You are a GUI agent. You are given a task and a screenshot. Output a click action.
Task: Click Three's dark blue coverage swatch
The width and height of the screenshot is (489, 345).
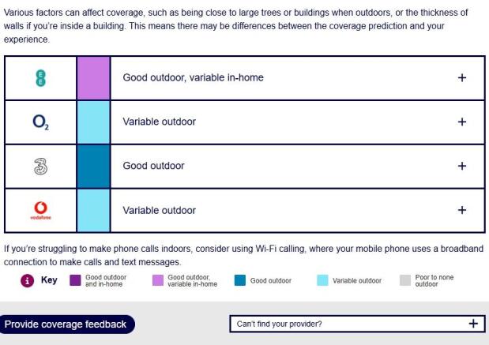(x=93, y=167)
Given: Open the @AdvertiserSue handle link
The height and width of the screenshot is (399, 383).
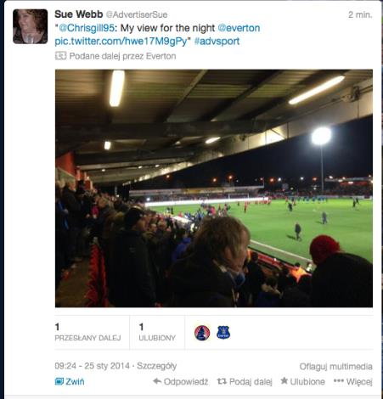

+++

» **GOAL OF THE EXERCISE**:
Every line from the one containing "Given: Open the @AdvertiserSue handle link" through the last line of the data is to be retyped exactly, with nothing added and no pictures included.

» **EXERCISE ANSWER**:
Given: Open the @AdvertiserSue handle link
The height and width of the screenshot is (399, 383).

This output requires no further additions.